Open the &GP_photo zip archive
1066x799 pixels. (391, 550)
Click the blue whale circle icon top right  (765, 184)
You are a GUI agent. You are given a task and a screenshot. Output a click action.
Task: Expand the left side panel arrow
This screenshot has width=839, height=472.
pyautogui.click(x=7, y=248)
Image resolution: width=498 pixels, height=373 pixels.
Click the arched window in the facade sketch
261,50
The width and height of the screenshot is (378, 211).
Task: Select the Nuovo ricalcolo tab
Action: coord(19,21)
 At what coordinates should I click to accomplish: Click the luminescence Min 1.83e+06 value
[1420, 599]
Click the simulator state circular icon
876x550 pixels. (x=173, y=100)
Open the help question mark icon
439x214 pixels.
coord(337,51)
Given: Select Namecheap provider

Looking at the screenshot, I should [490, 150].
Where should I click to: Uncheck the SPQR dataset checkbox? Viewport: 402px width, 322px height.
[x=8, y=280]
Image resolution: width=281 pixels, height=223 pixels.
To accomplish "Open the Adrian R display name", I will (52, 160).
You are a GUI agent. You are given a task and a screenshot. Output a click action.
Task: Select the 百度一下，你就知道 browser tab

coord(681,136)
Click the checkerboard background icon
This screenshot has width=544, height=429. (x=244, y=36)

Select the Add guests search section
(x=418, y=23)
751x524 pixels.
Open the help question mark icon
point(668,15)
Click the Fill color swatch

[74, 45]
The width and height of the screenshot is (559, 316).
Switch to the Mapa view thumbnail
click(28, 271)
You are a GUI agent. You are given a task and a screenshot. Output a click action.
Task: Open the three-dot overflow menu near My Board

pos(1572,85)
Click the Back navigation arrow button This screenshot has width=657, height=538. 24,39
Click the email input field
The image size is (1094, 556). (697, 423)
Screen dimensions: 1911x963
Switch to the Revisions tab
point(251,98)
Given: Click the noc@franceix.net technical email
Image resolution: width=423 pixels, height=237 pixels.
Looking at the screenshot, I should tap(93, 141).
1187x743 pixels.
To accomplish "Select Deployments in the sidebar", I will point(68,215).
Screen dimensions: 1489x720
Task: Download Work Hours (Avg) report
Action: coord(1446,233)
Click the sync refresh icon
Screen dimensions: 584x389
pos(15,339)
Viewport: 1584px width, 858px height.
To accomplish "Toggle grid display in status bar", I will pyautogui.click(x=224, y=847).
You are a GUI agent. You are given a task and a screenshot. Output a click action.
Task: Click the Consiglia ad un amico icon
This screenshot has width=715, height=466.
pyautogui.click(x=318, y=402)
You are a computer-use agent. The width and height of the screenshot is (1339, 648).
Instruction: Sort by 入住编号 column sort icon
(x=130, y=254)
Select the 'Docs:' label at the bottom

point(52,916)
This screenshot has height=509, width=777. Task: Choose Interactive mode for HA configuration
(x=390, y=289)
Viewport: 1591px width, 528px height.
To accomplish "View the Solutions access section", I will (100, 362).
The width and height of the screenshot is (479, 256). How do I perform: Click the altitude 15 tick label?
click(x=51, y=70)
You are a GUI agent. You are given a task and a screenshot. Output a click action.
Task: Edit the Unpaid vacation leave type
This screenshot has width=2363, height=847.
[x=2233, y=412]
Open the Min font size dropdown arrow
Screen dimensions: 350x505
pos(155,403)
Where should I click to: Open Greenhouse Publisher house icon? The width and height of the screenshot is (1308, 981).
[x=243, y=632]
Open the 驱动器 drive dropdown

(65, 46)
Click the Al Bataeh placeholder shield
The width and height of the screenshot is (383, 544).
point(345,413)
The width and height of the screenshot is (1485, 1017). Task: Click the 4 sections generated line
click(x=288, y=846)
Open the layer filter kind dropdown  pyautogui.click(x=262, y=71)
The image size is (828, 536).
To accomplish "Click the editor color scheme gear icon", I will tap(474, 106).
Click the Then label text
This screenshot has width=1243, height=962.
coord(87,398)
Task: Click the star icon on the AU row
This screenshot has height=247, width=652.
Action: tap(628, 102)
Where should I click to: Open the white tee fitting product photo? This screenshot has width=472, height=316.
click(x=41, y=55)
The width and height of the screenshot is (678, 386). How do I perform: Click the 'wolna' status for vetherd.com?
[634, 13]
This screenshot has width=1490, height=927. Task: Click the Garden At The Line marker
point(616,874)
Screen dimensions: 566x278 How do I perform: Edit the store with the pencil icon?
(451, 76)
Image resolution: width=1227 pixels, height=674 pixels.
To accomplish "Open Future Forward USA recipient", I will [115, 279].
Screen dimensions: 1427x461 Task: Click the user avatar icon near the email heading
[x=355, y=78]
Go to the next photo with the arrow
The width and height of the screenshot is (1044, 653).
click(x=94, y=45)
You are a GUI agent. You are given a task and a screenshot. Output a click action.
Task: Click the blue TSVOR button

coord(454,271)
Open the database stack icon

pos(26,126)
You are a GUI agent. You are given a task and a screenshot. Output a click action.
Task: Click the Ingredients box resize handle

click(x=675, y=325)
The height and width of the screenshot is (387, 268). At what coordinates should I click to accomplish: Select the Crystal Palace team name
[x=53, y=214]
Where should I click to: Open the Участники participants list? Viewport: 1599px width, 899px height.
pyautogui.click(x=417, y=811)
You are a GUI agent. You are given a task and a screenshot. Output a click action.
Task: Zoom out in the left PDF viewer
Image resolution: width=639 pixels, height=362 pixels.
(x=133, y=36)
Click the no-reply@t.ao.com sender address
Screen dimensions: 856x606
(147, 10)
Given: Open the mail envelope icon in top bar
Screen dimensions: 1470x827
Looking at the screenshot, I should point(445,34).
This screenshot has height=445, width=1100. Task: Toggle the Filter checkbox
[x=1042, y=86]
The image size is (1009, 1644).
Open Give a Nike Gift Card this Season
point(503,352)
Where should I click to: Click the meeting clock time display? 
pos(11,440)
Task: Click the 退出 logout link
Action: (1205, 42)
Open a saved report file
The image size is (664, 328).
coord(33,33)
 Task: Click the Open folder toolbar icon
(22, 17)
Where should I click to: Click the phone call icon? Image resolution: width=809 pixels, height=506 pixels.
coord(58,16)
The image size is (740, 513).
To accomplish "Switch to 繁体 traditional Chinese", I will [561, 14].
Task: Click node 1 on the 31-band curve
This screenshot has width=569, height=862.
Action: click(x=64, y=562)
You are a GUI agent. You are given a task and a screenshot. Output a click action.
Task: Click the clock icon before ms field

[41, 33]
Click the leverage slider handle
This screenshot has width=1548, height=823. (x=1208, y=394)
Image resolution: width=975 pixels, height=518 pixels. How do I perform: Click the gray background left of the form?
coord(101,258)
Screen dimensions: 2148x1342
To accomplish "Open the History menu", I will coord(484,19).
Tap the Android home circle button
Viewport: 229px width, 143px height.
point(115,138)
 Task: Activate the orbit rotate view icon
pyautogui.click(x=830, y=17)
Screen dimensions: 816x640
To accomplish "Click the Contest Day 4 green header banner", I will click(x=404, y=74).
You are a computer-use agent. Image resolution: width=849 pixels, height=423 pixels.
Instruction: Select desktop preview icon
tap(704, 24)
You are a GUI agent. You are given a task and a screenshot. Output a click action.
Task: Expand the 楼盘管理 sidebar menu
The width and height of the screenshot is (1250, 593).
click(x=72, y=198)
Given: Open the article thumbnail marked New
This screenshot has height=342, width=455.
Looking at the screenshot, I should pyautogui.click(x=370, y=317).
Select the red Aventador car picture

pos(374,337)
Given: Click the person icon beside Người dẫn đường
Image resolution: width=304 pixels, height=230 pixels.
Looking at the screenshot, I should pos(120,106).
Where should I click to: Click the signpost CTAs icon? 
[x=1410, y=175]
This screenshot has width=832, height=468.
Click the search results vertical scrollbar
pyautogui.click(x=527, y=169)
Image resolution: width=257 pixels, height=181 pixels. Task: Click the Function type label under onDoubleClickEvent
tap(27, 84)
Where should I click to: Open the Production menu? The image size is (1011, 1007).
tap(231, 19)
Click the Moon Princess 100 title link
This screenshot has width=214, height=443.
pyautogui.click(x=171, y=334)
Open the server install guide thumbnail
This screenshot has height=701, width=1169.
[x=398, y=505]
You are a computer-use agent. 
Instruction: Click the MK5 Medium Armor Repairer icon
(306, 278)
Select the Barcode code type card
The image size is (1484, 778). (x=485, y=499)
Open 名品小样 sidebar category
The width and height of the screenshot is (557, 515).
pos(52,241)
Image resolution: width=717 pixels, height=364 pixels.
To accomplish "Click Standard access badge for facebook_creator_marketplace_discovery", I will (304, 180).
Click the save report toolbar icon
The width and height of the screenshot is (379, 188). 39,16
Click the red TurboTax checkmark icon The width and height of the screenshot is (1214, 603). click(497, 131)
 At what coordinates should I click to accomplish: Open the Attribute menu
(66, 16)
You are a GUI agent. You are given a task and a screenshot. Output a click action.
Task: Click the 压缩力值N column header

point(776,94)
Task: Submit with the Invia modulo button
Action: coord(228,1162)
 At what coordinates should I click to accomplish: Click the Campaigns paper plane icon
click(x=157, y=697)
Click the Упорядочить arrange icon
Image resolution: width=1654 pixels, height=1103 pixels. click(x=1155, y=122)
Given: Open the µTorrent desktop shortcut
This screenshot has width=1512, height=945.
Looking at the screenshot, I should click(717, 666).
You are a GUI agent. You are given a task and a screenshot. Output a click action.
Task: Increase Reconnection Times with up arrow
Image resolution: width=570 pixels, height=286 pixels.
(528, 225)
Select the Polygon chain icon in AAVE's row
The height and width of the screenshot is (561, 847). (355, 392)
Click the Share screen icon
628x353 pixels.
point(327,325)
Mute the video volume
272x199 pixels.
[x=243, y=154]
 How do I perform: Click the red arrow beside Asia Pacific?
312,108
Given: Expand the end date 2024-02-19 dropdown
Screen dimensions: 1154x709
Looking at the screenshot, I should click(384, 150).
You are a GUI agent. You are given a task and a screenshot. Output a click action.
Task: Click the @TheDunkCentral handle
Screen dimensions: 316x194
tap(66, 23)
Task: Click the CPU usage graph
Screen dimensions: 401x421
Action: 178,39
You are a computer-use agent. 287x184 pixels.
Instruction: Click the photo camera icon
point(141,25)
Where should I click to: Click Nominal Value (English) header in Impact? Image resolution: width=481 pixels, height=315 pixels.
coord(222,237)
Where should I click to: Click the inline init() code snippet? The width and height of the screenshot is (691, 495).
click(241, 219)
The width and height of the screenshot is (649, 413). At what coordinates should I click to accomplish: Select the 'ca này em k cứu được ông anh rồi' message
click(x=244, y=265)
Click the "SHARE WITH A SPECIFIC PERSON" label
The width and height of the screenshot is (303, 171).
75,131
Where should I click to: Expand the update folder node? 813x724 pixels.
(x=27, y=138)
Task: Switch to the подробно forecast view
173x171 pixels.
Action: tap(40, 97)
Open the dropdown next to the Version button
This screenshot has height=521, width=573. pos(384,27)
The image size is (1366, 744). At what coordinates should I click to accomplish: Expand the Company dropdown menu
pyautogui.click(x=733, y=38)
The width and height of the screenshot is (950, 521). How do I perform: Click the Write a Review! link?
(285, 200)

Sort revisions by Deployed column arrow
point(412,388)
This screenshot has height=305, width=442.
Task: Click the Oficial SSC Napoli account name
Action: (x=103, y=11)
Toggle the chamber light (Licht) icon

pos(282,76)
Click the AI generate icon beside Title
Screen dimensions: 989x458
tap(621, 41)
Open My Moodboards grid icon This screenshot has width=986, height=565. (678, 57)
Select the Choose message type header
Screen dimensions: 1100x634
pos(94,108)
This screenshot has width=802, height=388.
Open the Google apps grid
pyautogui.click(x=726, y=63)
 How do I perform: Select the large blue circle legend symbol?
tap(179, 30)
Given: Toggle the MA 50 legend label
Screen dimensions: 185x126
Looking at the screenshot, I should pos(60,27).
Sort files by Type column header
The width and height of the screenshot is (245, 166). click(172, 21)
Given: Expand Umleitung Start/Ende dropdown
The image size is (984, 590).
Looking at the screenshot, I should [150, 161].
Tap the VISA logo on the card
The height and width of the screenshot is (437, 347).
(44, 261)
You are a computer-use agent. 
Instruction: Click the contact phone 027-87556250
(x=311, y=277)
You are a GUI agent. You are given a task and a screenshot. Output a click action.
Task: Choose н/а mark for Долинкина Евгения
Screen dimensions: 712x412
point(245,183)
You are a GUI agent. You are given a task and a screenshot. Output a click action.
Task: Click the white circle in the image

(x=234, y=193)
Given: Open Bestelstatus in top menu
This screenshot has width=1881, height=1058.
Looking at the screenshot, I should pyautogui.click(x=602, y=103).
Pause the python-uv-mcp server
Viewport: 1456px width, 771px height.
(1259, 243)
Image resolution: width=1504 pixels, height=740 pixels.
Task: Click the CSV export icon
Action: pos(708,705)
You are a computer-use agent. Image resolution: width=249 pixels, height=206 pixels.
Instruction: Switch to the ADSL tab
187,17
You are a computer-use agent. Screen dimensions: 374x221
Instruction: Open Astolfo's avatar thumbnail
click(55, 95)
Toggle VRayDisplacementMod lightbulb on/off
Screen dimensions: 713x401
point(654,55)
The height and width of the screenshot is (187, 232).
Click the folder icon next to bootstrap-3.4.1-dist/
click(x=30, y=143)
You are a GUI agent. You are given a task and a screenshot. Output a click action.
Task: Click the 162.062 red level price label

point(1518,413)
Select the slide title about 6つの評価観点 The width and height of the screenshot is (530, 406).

TO DO:
Could you reproduce the lines above verbatim, from the very first line up to and including the line with "[x=8, y=280]"?

RESPONSE:
Open the &GP_photo zip archive
1066x799 pixels. (391, 550)
Click the blue whale circle icon top right  (765, 184)
You are a GUI agent. You are given a task and a screenshot. Output a click action.
Task: Expand the left side panel arrow
This screenshot has width=839, height=472.
pyautogui.click(x=7, y=248)
Image resolution: width=498 pixels, height=373 pixels.
Click the arched window in the facade sketch
261,50
The width and height of the screenshot is (378, 211).
Task: Select the Nuovo ricalcolo tab
Action: coord(19,21)
 At what coordinates should I click to accomplish: Click the luminescence Min 1.83e+06 value
[1420, 599]
Click the simulator state circular icon
876x550 pixels. (x=173, y=100)
Open the help question mark icon
439x214 pixels.
coord(337,51)
Given: Select Namecheap provider

Looking at the screenshot, I should [490, 150].
Where should I click to: Uncheck the SPQR dataset checkbox? Viewport: 402px width, 322px height.
[x=8, y=280]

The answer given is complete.